We note that while our paper is not directed toward the specific assumed reliability values to employ in the absence of sample-based group-level reliabilities, our demonstrations indicate the importance of using more conservative assumed reliability values in situations where either sample-based reliabilities are not reported or missing altogether. In particular, for RQ1, the findings across the three scenarios suggest that researchers should rely on the average sample-based reliability (as opposed to an assumed literature-based reliability) for missing reliability values when meaningful percentages (e.g., 30 % or more) of the sample-based predictor and criterion reliabilities are available.
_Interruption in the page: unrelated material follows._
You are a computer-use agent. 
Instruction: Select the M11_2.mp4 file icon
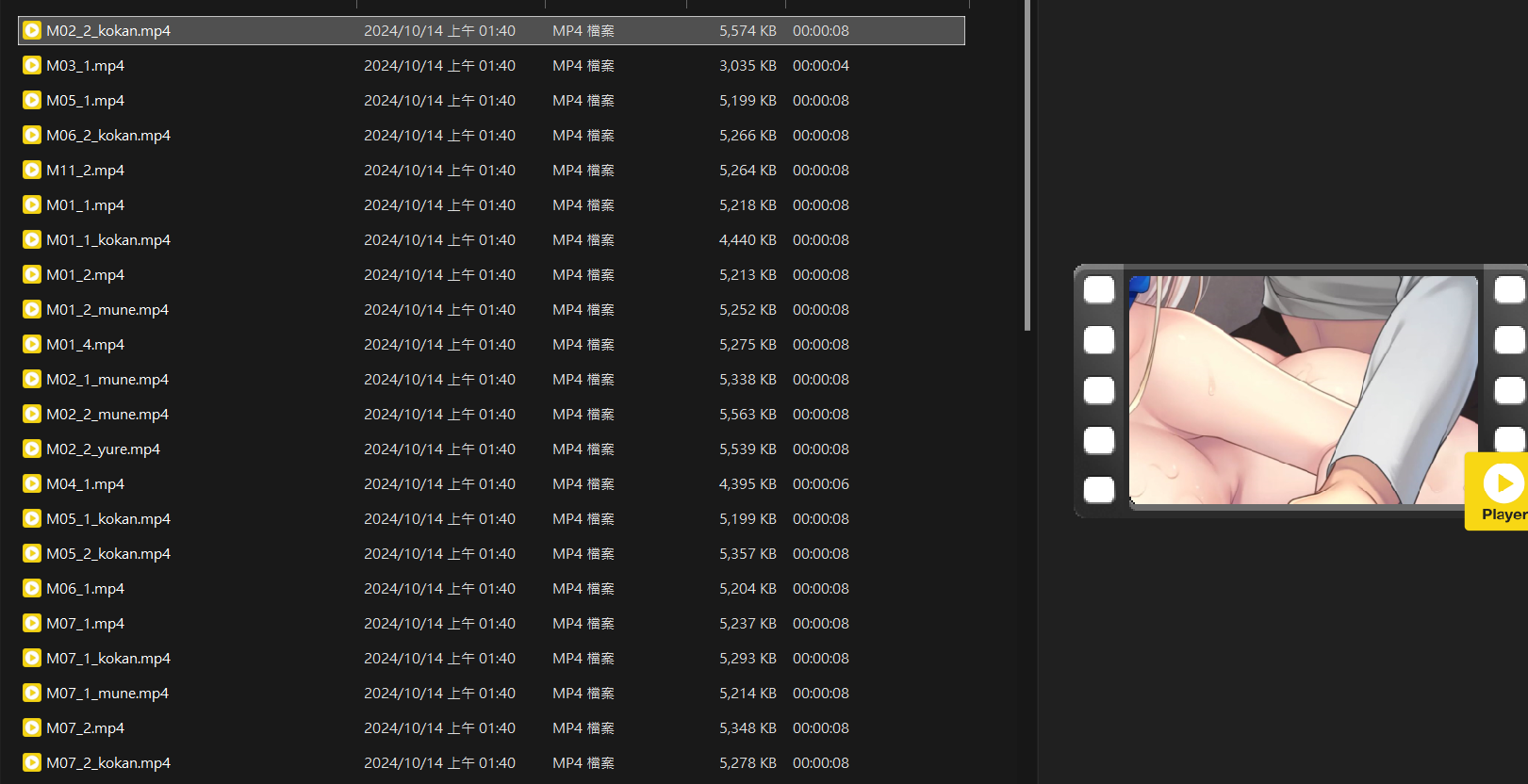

That is, the findings from Scenario 1, which relied on the average sample-based reliability value for missing reliabilities, were more conservative in comparison with the findings for Scenarios 2 and 3 that relied on assumed population values for missing reliabilities.

Importantly, our illustrative analyses provide guidance to primary and meta-analytic researchers in regard to how to correct group-level correlations for unreliability in the predictor, criterion, or both whenever and in whatever proportions the artifact information is available. As such, the conduct of these demonstrations is consistent with LeBreton et al. (2014) and Burke et al.’s (2014) calls for using more accurate and reasonable reliability estimates when correcting correlations for measurement error. Also, our work suggests a need for primary researchers to attend more to estimating and reporting the reliability of aggregated measures to facilitate the estimation of corrected correlations. This need is particularly evident in regard to the reporting of criterion reliabilities in group-level studies, as the largest percentage of available criterion reliabilities for any meta-analysis included herein was 36 %. As noted above, in scenarios where predictor and criterion reliability information is missing, our findings point to the need to give consideration to the use of available (average) ICCs and other sample-based reliabilities as opposed to the reliance on assumed, literature-based population reliabilities. While our findings do not address the accuracy of parameter estimates, they do point to the possible conservative nature of findings based on the use of sample-based reliabilities in both primary and meta-analytic studies.

In conclusion, this investigation presented a rationale and procedures for using sample-based predictor and criterion reliability information to estimate relationships between group-level variables within primary and meta-analytic studies. Given that lack of complete reliability data is a common problem in psychological and organizational research, a primary contribution of this study is the illustration of how to handle situations with varying levels of reported group reliability information and the implications of assumptions made (i.e., treatment of reliabilities as assumed fixed vs. sample-based) when correcting correlations based on aggregated data. Our understanding regarding the accuracy of meta-analytic findings at the group-level can be advanced through future simulation work examining different levels of availability of reliability information, different means for estimating population-level reliabilities for primary studies with missing reliability values, and with respect to the number of respondents per group. These recommendations are offered in the spirit of improving meta-analytic parameter estimates and our understanding of relationships between constructs at the group-level of analysis.